Does spatial inequality rise then fall with development?
Kuznets (1955) and Williamson (1965) proposed an inverted-U: as a country industrialises, a few leading regions surge ahead and regional gaps widen; later, as the modern economy spreads out, the gaps close again. Lessmann (2014) tested this across 56 countries. This lab lets you rebuild the core pieces yourself — on the same synthetic data used in the post.
From a straight line to an N-shape
The same scatter supports three stories depending on the functional form. Press play to watch a straight line bend into an inverted-U, then into the cubic N-shape with a high-income upturn — the shape the cross-section data actually prefer.
What you'll do
- Build the WCV — drag region incomes and populations and watch the inequality index update.

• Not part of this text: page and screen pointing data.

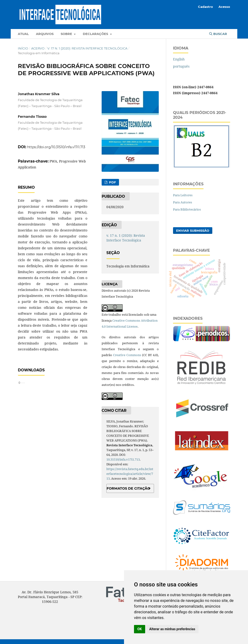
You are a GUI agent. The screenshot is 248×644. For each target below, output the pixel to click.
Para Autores (182, 202)
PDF (112, 182)
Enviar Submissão (192, 230)
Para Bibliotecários (187, 209)
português (181, 66)
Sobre (67, 34)
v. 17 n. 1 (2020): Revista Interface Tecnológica (87, 48)
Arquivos (45, 34)
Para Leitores (183, 195)
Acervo (38, 48)
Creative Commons (127, 355)
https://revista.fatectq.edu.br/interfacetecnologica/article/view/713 (130, 474)
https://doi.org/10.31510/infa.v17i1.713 (56, 147)
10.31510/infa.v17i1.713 (123, 459)
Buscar (218, 34)
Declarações (96, 34)
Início (23, 48)
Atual (23, 34)
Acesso (224, 6)
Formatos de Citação (128, 488)
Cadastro (206, 6)
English (179, 59)
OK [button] (140, 629)
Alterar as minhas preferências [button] (172, 629)
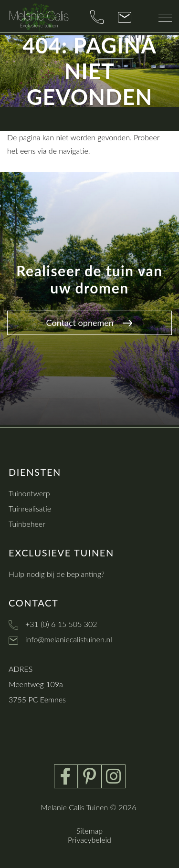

- Curve Explorer — turn the polynomial dials and read off the turning points in dollars.
- OLS vs FE — see how country fixed effects sharpen the within-country inverted-U.
Build the weighted coefficient of variation
The WCV is the population-weighted spread of regional GDP per capita, divided by the country mean: a large poor region counts more than a tiny rich enclave. Drag the sliders for a three-region country and watch WCV respond.
Three regions
WCV = (1/ȳ) · [ Σ pⱼ (ȳ − yⱼ)² ]½
Result
Curve Explorer — find the turning points
The cross-section model is WCV = β₁Y + β₂Y² + β₃Y³ + … with Y = ln(GDP p.c.). An inverted-U needs β₁ > 0 and β₂ < 0; a positive β₃ adds the high-income upturn. Turning points solve β₁ + 2β₂Y + 3β₃Y² = 0. Drag the dials; the dashed lines mark where the curve turns.
Coefficients
Fitted curve & turning points
Cross-section OLS vs two-way fixed effects
Both estimators recover the inverted-U (β₁ > 0, β₂ < 0), but they answer different questions: OLS compares different countries; fixed effects compare each country with itself over time. The forest plot shows the income coefficients with 95% intervals.
The key contrast
The quadratic inverted-U is significant under both estimators. But the cubic high-income upturn is significant only in the cross-section — within countries it is statistically zero. The upturn is a between-country phenomenon (rich service economies differ from rich manufacturing ones), not something a single country lives through.